Watch out, iPhone fans – a new SMS attack could steal your Apple ID. Here’s how to stay safe

A hacker typing on a MacBook laptop with code on the screen.
(Image credit: Sora Shimazaki / Pexels)

The best iPhones are hugely popular devices, and that makes Apple fans key targets for scammers and fraudsters. Fall victim and you could end up losing your Apple ID (now called an Apple Account), your money and more.

That’s been perfectly illustrated by a new attack that uses SMS messages to steal your Apple ID – and all the data it contains. First noted by Broadcom, the attack involves “a threat actor distributing malicious SMS messages in the United States.” This attack – known as “smishing” – tells recipients that they need to sign in to iCloud to “continue using your services.” It then directs you to a spoof website that imitates the real iCloud site. If users log in, their usernames and passwords are stolen.

Apple is keenly aware of threats to its customers, and the company has just released a slate of tips and advice on how to avoid falling victim to malicious tricksters. In a new post on the company’s support website, Apple explains what social engineering scams are, including phishing SMS messages of the type identified by Broadcom, as well as fraudulent calls masquerading as coming from support staff. The article also contains a wide range of tips and advice on how to avoid falling for scammers’ tricks and losing vital information that could be exploited by bad actors.

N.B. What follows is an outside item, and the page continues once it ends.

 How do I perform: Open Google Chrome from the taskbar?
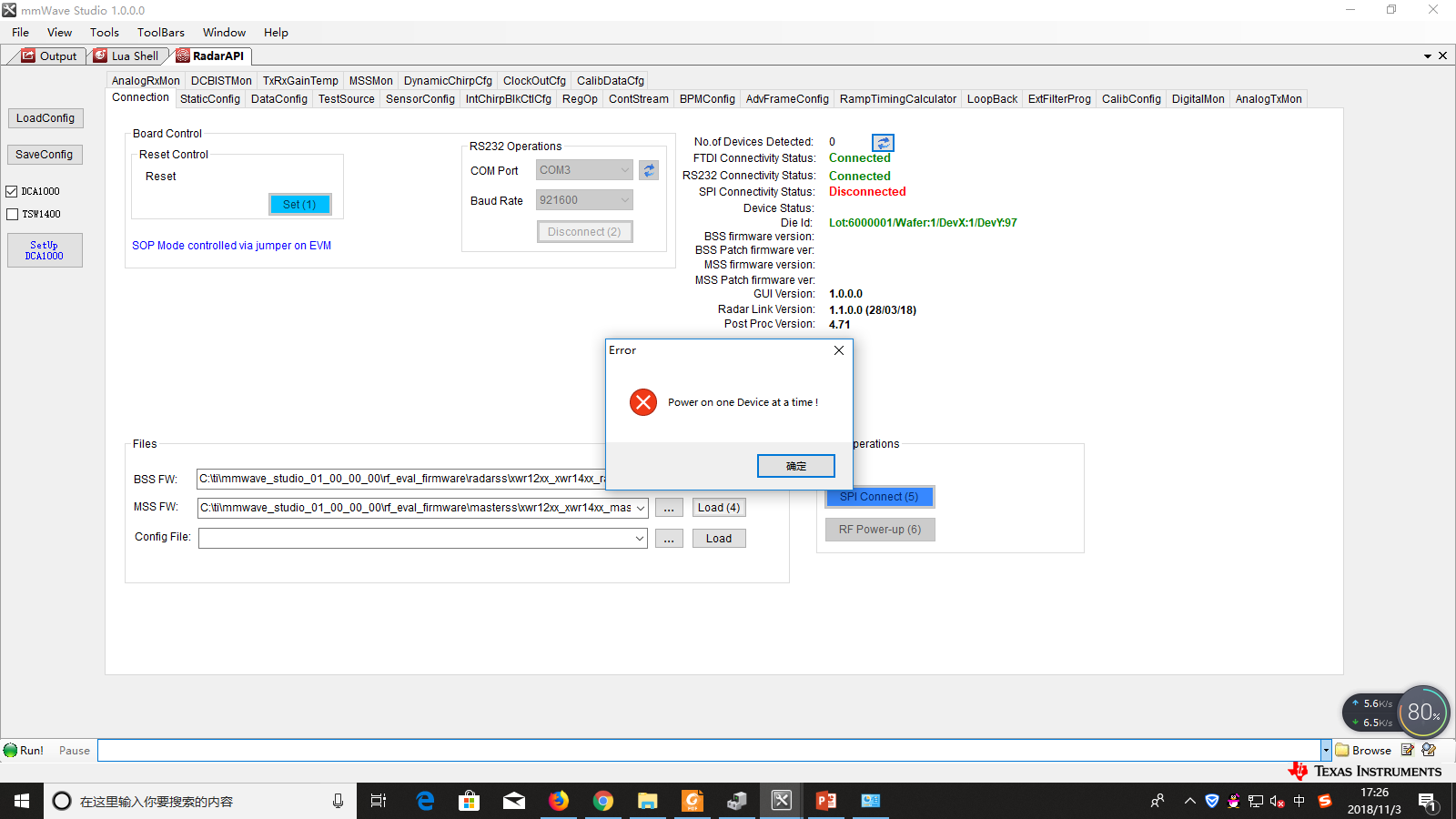click(x=603, y=801)
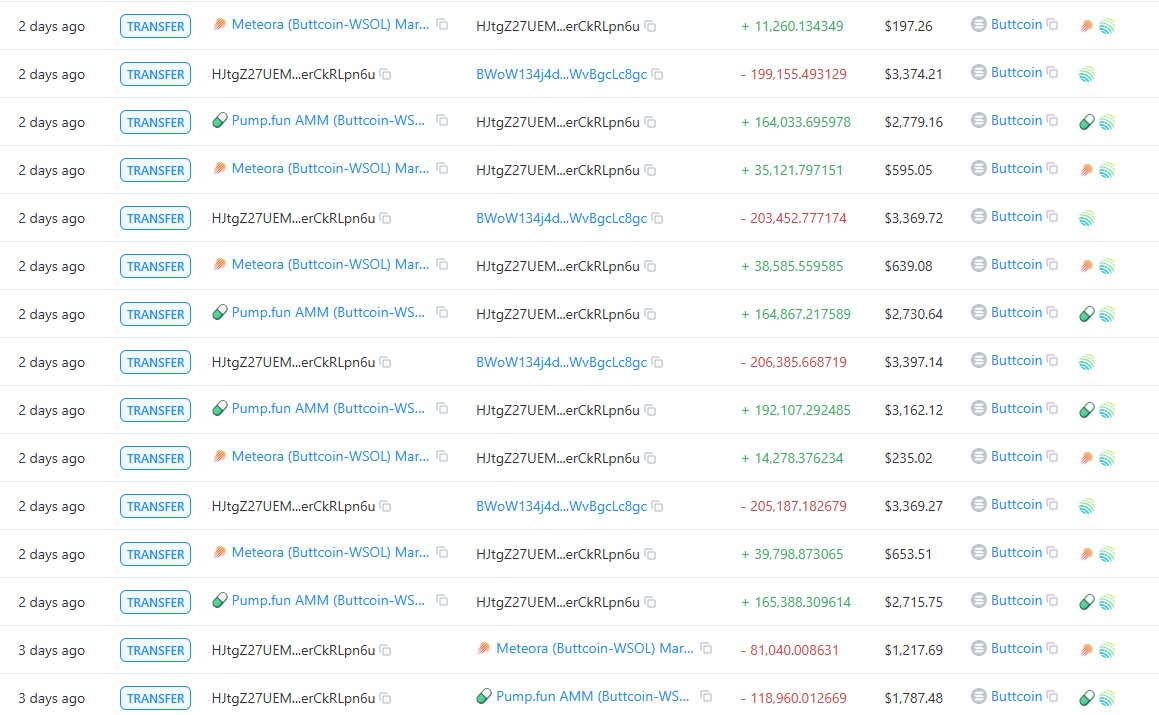Viewport: 1159px width, 715px height.
Task: Open the Pump.fun AMM link in the 192,107.292485 row
Action: [x=328, y=408]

If you’re worried about the incident spotted by Broadcom, Apple has a key piece of advice: “If you’re suspicious about an unexpected message, call, or request for personal information, such as your email address, phone number, password, security code, or money, it’s safer to presume that it’s a scam – contact that company directly if you need to.” Erring on the side of caution could be the difference between safety and scam.

How to stay safe

Apple's Craig Federighi discussing security at the Worldwide Developers Conference (WWDC) 2022.

(Image credit: Apple)

Phishing is a very common tactic that usually involves tricking you into believing that a scammer is a genuine company representative, with the goal of inducing you to hand over important private info. The fraudster could send you an email stating that you need to claim a (fake) prize or might call you pretending to be from Apple support and asking you to hand over your account password, for example.

Usually, social engineering scams are all about two things: trust and urgency. The scammer wants you to believe that they are trustworthy so that you’ll feel comfortable giving them money or vital login details. As well as that, they want you to feel rushed so that you don’t have time to consider if you are being taken advantage of.

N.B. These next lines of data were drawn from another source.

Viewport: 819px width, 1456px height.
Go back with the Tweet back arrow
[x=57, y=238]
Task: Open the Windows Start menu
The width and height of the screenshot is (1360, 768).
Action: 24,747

With that in mind, Apple’s article contains information on what you can do to protect yourself and how you can report a scam attempt, whether or not it was successful. For instance, Apple says that if a scammer’s email is not sent from the web address of the company it claims to be from, it is probably fraudulent. You can mark suspicious messages and calendar invitations as junk, report scam calls to the FTC, and block unwanted callers from your phone. Apple’s guide also provides a list of official Apple email addresses you can contact to report scams of various types.

Importantly, if you believe your Apple ID (or any other account) has been compromised, you should change your password as soon as possible to lock the fraudsters out. Secondly, the Have I Been Pwned website lets you enter your email address to check if it’s been compromised, and it can be used hand-in-hand with Apple’s advice. Follow those tips and you’ll stand a greater chance of staying safe and beating the scammers.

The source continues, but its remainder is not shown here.